Sure, as it developed, xxHash variants appear. The latest in the family is XXH3 and it's already being used at least since 2019:

http://fastcompression.blogspot.com/2019/03/presenting-xxh3....

tromp · on Oct 29, 2021

> I wish there was a consensus non-cryptographic hash algorithm

I think Siphash serves that role pretty well. It's one of the most if not the most secure among non-cryptographic hashes, and quite speedy, especially with SIMD implementations. One need only consider alternatives if one wants to trade off a bit of security for even higher speed.

NelsonMinar · on Oct 29, 2021

Siphash is more like a crypto has right? According to smhasher its performance is somewhere between a non-crypto hash like xxHash or Meow and something like SHA-1.

tromp · on Oct 29, 2021

As its Wikipedia page says:

Although designed for use as a hash function to ensure security, SipHash is fundamentally different from cryptographic hash functions like SHA in that it is only suitable as a message authentication code: a keyed hash function like HMAC. That is, SHA is designed so that it is difficult for an attacker to find two messages X and Y such that SHA(X) = SHA(Y), even though anyone may compute SHA(X). SipHash instead guarantees that, having seen Xi and SipHash(Xi, k), an attacker who does not know the key k cannot find (any information about) k or SipHash(Y, k) for any message Y ∉ {Xi} which they have not seen before.

bmn__ · on Oct 29, 2021

> good randomness, few collisions on typical input data, and universal implementation

The relevant standards body NIST has issued SHA-3 in 2015.

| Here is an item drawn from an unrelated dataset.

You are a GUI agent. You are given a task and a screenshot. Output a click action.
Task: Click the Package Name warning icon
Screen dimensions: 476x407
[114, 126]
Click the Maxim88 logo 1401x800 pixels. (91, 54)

Spread the word that programmers should not reach for outdated hash algos. <https://valerieaurora.org/hash.html>

tptacek · on Oct 29, 2021

The chart on that page has always squicked me out a bit, because SHA-2 is certainly still "considered strong" by cryptography engineers.

bmn__ · on Oct 30, 2021

Consider that the people working for you are experts, but the rest of the world on average is not. If one cannot make a judgement whether <https://eprint.iacr.org/2004/207> weakens SHA-2 for a particular use case or not, then it is safer to assume the worse, and simply use SHA-3 instead.

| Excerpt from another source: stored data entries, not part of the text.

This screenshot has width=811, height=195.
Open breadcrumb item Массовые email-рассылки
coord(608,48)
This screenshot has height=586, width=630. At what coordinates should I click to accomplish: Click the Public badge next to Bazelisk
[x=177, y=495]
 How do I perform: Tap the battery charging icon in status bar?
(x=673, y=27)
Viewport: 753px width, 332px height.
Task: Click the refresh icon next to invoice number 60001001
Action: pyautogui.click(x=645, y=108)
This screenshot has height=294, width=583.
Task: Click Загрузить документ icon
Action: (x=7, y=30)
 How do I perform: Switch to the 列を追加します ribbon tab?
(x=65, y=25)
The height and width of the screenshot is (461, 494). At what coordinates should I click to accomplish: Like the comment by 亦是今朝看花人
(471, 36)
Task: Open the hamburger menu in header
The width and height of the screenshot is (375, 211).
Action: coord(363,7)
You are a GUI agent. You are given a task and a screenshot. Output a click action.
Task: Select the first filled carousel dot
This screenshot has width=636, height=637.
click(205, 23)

mwcampbell · on Oct 31, 2021

> the people working for you are experts

This is tangential, but your facts about tptacek might be a bit out of date. He's no longer at Latacora; he's now working at fly.io. So I think it's safe to say he has recent experience working with people who, while they're skilled developers, aren't security experts.

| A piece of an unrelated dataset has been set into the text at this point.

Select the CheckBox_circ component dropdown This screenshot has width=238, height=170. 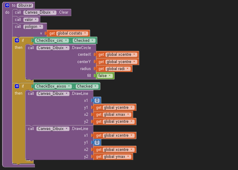(51, 40)
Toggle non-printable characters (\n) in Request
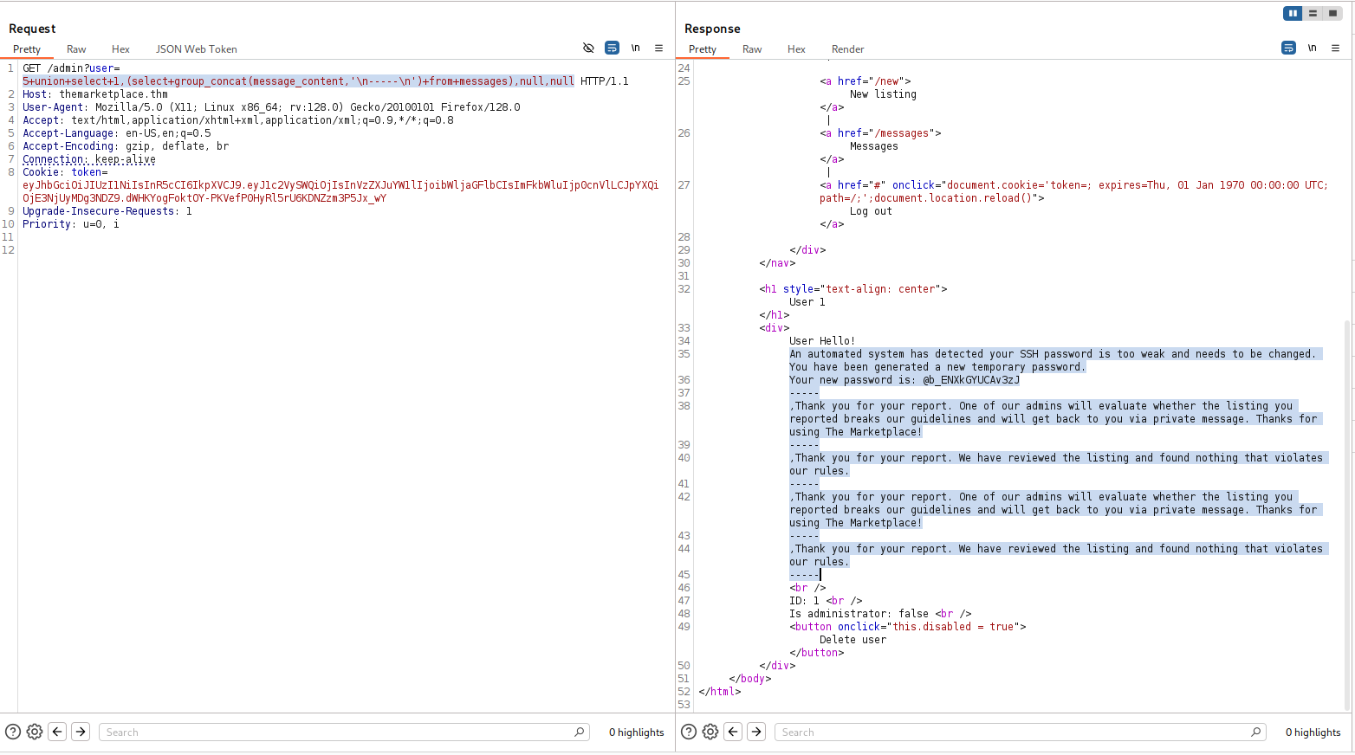 tap(635, 48)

wolf550e · on Oct 30, 2021

Marc Stevens who broke sha1 has said he doesn't think sha2 will get broken any time soon. See https://twitter.com/veorq/status/1128273048367398912

tptacek · on Oct 30, 2021

See, case in point. She should change the chart so SHA-2 has an all-green line. It's clearly misleading people.

throwaway984393 · on Oct 30, 2021

Which do you want? Something non-wasteful, or something good with consensus? Something that everybody agrees on isn't necessarily fast or new or hot.

pspeter3 · on Oct 29, 2021

I’m curious too about the differences between Murmurhash and xxHash. I’ve been using Murmur in my side projects.

pkhuong · on Oct 29, 2021

The production of seed-independent collisions for various versions of murmurhash (e.g., http://emboss.github.io/blog/2012/12/14/breaking-murmur-hash...) motivated siphash. In general, when there's no positive proof of collision bounds, I would assume (un)lucky inputs can collide much more often than usual, even when you change the seed.

The difference between murmurhash and xxhash in that regard is that anyone can download code to generate murmurhash collisions, while code to make xxhash cry is still unknown/secret.

XXH3 is also a lot faster for long strings, and I believe comparable to murmurhash for short inputs.